酒の肴に野球の記録BACK NUMBER
「大谷翔平=MVP級! 千賀滉大、吉田正尚、菊池雄星も立派」「藤浪晋太郎は最悪扱いから一転…」“よくがんばりました”な日本人メジャー前半戦通信簿
posted2023/07/11 17:13
text by
広尾晃Kou Hiroo
photograph by
Daniel Shirey/Getty Images
オールスター戦は、長いシーズンの折り返し点だ。この時点での日本人MLB選手の成績を振り返っておこう。前年同時期の成績とも比較する。
打者大谷:打撃成績だけでMVP級の活躍
【アメリカン・リーグ】 ※カッコ内の数字はリーグ内での順位
《エンゼルス 大谷翔平》
・打撃成績
2023年:89試341打103安32本71点11盗 率.302(6) OPS1.050
2022年:89試333打86安19本56点10盗 率.258(35) OPS.834
昨年も大谷は同じ89試合に出場していたが、成績は段違いだ。本塁打は今季は1位、昨年7位、打点は今季2位、昨年7位。打率は今季6位、昨年35位だった。
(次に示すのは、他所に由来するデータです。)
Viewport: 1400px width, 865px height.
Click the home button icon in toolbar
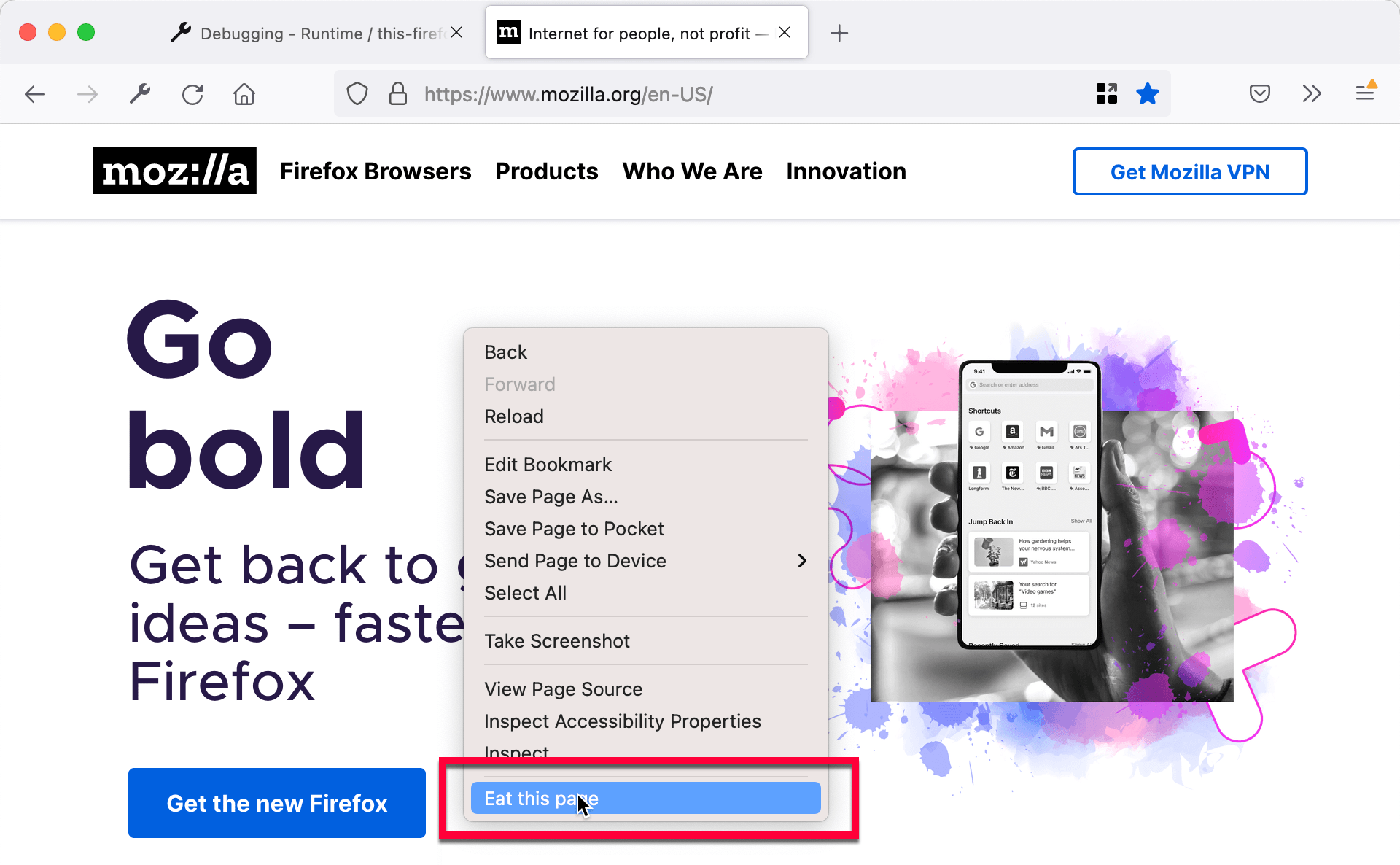point(246,95)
OPSは出塁率+長打率という単純な数字だが、強打者の指標であり.800で中軸クラス、1.0を超えるとMVP級と言われる。今季は断トツで1位、昨年は15位だった。今季の大谷は三塁打数でもリーグ1位、安打数もリーグ3位である。
打撃成績だけで優にMVP級の活躍と言える。今季は「極端な守備シフト」が廃止され、若干打者に有利になったと言われるが、それだけで大谷の好調は説明できない。フィジカルの強化、そして1インチも長いバットを使ったことが大きいのだろうが、それにしても超人的ですごい数字だ。
投手大谷:少し気になる与四球の倍増
・投手成績
2023年:17試7勝4敗100.1回132振 率3.32(13)
2022年:15試9勝4敗87回123振 率2.38
昨年のオールスター前の段階では、大谷は規定投球回数には達していなかったが防御率は今年よりも1点近くも良い。
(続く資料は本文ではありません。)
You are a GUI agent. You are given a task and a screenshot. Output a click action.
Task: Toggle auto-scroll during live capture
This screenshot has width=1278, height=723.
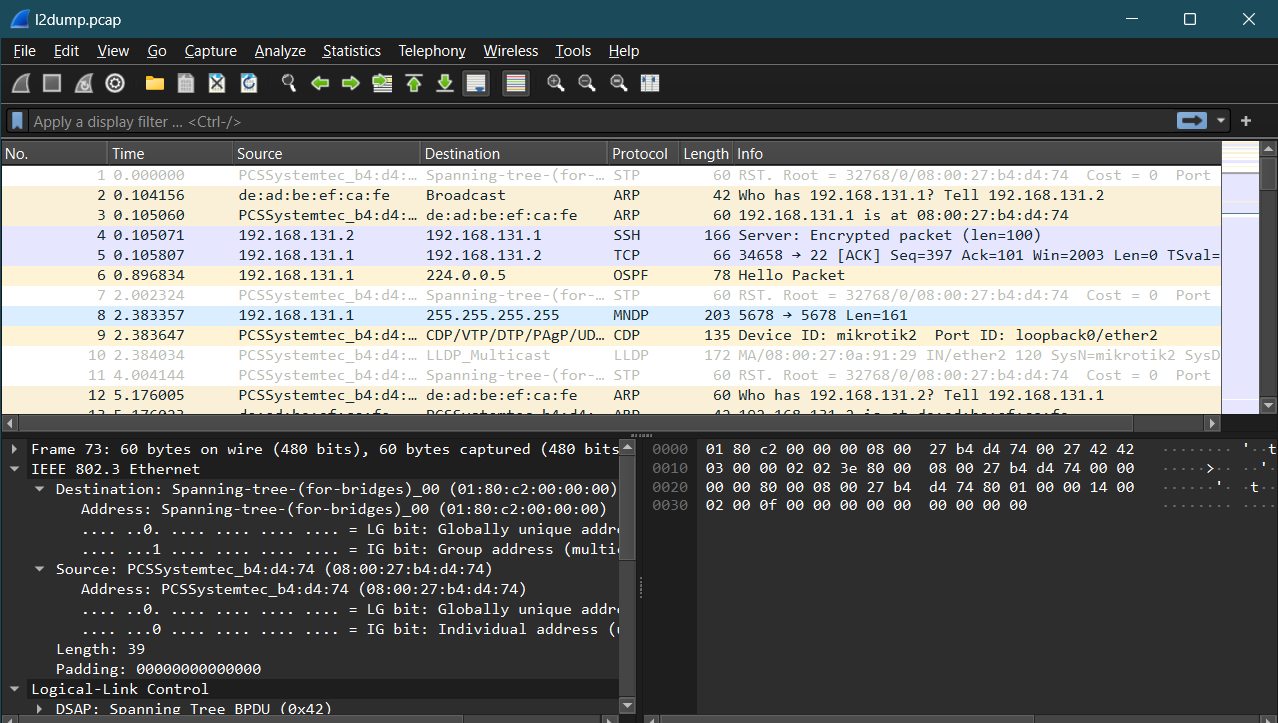coord(476,83)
今季の大谷で気になるのは与四球が昨年同時期の22から43とほぼ倍増していること。「ピッチクロック」の導入で投球間隔が縮まったことが影響しているのかもしれない。
〈昨年の後半戦成績〉
・打撃成績
2022年:68試253打74安15本39点1盗 率.292(16) OPS.927
・投手成績
2022年:13試6勝5敗79回96振 率2.28(4)
昨年の打者・大谷は後半戦、調子を崩すことなくシーズンを終えている。ただ盗塁が1つだけになったのは自重したか。投手・大谷は援護点が少なくて、勝ち星こそ上がらなかったが防御率をさらに向上させて優秀な成績で終わり、サイ・ヤング賞投票で4位に入った。
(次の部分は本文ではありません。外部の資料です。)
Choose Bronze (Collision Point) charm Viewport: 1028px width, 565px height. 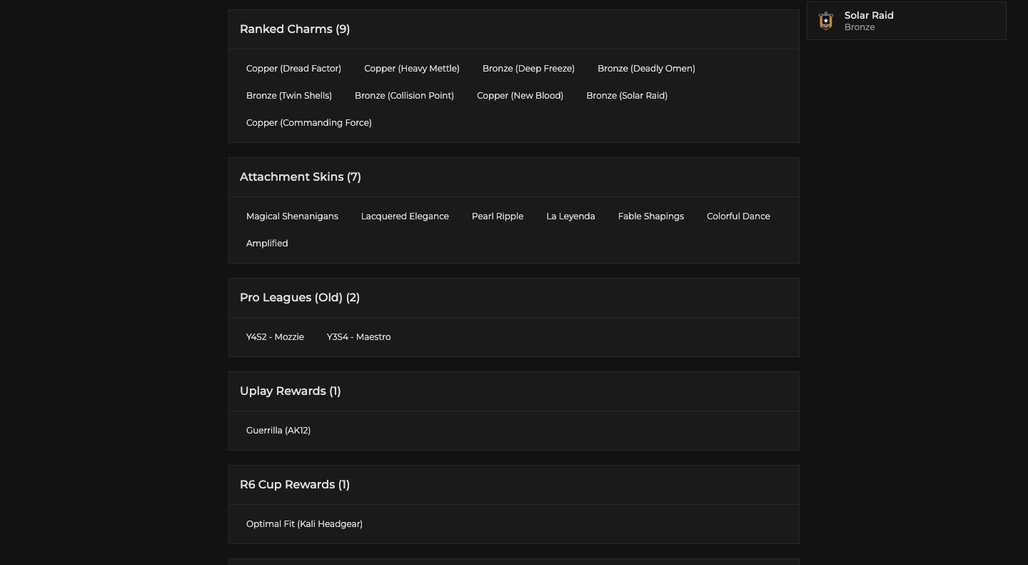[405, 96]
今季の大谷翔平には、どうしても大きな夢を見てしまうが――この時点で昨年よりも投打で「働き過ぎている」のは明らか。打者としては2試合しか欠場していないし、そもそも開幕前にWBCでMVPに輝く活躍を見せたのは周知の通り。
オールスター戦は投手として出場せず、ホームランダービーにも出なかったが――後半戦に向けて、少しでもエネルギーをチャージしてほしいものだ。